Rather than sharing voices as words, I have chosen to represent decolonisation as photographic imagery as it is helpful to ‘decolonise assessments by encouraging students to work with images and metaphors, allowing them to carry these over from creative practice’ (Hall and Ames, cited in Mueller, 2021). The imagery is stitched together with a continuous red thread to represent the connections within the classroom. In Teaching Community: a pedagogy of hope (2003), hooks writes that ‘finding out what connects us, revelling in our differences; this is the process that brings us closer, that gives us a world of shared values of meaningful community.’
I chose red thread so that the connections could be clearly seen, and I did not at first consider meaning for different cultures.
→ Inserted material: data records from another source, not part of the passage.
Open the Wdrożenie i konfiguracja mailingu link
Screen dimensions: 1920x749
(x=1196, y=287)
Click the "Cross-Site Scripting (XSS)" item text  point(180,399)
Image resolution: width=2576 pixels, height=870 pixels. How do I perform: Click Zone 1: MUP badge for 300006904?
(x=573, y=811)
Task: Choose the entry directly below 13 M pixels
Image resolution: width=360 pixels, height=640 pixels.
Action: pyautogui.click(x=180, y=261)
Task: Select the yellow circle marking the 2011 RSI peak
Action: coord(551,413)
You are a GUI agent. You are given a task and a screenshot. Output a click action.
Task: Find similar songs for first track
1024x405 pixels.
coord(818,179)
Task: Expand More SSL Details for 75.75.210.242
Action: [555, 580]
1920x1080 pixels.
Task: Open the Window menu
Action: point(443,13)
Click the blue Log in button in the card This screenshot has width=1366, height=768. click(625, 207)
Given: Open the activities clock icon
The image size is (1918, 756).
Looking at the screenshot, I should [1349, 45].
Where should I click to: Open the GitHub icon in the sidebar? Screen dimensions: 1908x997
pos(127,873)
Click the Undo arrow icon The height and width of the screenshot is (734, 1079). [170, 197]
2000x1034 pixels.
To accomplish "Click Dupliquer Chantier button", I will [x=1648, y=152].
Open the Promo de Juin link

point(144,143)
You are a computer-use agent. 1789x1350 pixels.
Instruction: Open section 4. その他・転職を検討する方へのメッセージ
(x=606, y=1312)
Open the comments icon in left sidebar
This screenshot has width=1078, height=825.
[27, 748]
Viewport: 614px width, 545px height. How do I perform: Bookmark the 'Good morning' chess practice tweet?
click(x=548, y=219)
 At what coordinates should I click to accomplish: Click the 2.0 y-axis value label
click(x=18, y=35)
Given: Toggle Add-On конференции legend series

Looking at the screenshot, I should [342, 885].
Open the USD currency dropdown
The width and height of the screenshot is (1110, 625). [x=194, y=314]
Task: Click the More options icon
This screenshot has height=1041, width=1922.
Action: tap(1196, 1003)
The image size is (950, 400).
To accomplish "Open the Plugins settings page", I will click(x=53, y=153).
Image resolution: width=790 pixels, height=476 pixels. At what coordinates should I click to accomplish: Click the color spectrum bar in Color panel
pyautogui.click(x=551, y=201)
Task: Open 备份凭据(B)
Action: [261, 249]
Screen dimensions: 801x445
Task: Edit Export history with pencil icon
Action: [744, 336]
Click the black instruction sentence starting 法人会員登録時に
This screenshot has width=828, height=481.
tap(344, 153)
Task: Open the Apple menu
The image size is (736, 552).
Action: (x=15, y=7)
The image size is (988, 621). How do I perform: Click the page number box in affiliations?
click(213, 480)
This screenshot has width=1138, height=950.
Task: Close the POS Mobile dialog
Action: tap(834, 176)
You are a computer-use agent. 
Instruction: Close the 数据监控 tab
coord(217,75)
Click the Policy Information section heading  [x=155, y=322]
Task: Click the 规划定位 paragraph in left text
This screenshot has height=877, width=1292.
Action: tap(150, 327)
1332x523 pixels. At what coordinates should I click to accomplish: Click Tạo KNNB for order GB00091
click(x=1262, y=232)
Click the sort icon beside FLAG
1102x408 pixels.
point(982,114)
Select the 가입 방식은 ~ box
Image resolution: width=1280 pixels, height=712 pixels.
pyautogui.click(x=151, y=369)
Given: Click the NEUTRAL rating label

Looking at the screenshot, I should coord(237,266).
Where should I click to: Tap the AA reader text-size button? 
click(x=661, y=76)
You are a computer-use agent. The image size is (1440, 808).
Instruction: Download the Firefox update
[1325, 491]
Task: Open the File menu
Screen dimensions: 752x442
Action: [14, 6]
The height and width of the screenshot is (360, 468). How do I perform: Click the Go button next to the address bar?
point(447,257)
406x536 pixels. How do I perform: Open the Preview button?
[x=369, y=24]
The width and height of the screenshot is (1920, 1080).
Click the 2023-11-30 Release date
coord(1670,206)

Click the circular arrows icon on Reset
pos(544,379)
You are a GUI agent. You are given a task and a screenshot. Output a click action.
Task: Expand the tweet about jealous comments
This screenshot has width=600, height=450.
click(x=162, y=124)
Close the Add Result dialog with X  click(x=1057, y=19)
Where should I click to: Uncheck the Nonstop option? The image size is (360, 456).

It might suggest that for a Chinese student red symbolizes celebration, while in South Africa it is associated with mourning. In South Korea, red once had negative connotations but, in the 21st century, it has become a symbol of social cohesion.
I had a clear idea that I wanted the piece to represent the possibilities for course content but also a breaking apart of the ‘structural context within which is taught’ (Crilly, 2020:6). I learned so much from the process of co-creating something using the cultural backgrounds of the students I teach, incorporating multiple ideas and perspectives and would like to try it again with imagery selected by the students themselves.
It might be useful as a community-building exercise too: if a class was asked to create a piece like this, reflecting on the cultures in their cohort, they would be obliged to mix more widely. You might find home students talking to international students (with whom they may never normally have extended conversations) asking for advice.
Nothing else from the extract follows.